After another nearly flawless season, Gong Lijiao arrives primed to successfully defend her title. If she succeeds, the 30-year-old Chinese star will become just the fourth woman to do so in the event.

Gong has won 12 of her 13 competitions in 2019 and has produced the four best throws, capped by her 20.31m effort to win another IAAF Diamond League title, her third straight, in Zurich last month. With a gap of more than 60 centimetres on her nearest competitor, Gong will start as one of the heaviest favourites at these championships. A medal of any kind will be her sixth at the World Championships, a record for the event.

Her only loss came at the hand of rising US star Chase Ealey, who stole Gong's thunder in their 2019 Diamond League debut in Shanghai, where Ealey reached a near-PB 19.58m to beat Gong by 14 centimetres. The 25-year-old blasted on to the scene on 6 April when she threw 19.67m at the Sun Angel Classic in Tempe, Arizona, her first put beyond the 19-metre mark. She went on to throw beyond 19 metres in nine of her next 12 competitions, and improved to 19.68m in Zurich, where she eventually finished second.

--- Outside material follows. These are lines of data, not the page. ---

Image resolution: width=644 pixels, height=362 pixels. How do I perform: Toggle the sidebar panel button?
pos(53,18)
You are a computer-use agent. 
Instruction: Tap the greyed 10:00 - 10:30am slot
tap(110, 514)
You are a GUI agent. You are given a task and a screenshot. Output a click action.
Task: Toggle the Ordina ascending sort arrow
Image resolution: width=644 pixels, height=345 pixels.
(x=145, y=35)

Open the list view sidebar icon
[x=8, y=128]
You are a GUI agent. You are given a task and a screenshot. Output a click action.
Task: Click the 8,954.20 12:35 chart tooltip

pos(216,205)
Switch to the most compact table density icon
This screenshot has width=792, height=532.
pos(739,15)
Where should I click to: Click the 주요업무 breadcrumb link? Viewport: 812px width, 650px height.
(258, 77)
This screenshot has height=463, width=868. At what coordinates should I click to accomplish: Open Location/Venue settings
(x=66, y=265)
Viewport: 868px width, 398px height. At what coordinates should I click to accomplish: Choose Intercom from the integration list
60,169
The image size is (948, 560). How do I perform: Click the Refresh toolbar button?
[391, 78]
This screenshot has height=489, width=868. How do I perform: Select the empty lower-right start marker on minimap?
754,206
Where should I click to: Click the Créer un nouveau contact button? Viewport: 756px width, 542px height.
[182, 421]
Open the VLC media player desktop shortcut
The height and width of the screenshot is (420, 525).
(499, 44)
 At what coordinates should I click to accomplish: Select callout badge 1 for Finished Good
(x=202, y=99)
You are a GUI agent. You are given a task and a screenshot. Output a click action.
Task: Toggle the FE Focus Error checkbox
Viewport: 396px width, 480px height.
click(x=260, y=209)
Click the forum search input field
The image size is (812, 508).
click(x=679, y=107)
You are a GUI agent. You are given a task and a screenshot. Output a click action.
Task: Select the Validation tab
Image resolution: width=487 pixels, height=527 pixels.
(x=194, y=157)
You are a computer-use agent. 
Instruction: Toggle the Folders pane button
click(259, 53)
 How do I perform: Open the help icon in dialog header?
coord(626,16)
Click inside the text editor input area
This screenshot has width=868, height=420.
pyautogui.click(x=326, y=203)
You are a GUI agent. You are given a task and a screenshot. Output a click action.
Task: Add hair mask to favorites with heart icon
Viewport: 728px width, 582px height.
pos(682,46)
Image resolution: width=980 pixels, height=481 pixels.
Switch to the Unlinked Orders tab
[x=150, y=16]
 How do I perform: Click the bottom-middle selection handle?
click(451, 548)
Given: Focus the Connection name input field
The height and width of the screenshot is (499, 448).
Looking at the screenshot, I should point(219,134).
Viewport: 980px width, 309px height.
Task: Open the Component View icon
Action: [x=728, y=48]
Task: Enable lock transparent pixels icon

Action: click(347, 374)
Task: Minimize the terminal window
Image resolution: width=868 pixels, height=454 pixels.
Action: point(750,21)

World indoor silver medallist Danniel Thomas-Dodd is another solid medal threat. The 26-year-old twice improved her own Jamaican record, first to 19.48m in April and again to 19.55m in August when taking the Pan-American Games title. While improving, she has been less consistent than Ealey.

Behind that trio, the picture is less clear. Five other women have thrown beyond 19 metres outdoors this season, Maggie Ewen, another US thrower on the rise, the most recent. The 25-year-old produced the best throw of her career, 19.48m, to win the US-Europe match on 10 September. But that was the only 19-metre-plus effort of the season for the multi-talented thrower who won NCAA titles in the shot put, discus and hammer during her collegiate career.

Christina Schwanitz, the 2015 world champion, is still showing solid form, and can't be discounted in the chase for podium spots. The 33-year-old German has reached 19.37m this season.

Brittany Crew (19.28m) of Canada, Aliona Dubitskaya (19.21m) and Sweden's Fanny Roos (19.06m) have also breached 19 metres this season but will have to produce breakout performances to be a factor.

Others to watch include Hungary's world indoor champion Anita Marton, European champion Paulina Guba of Poland, and Olympic champion Michelle Carter of the US.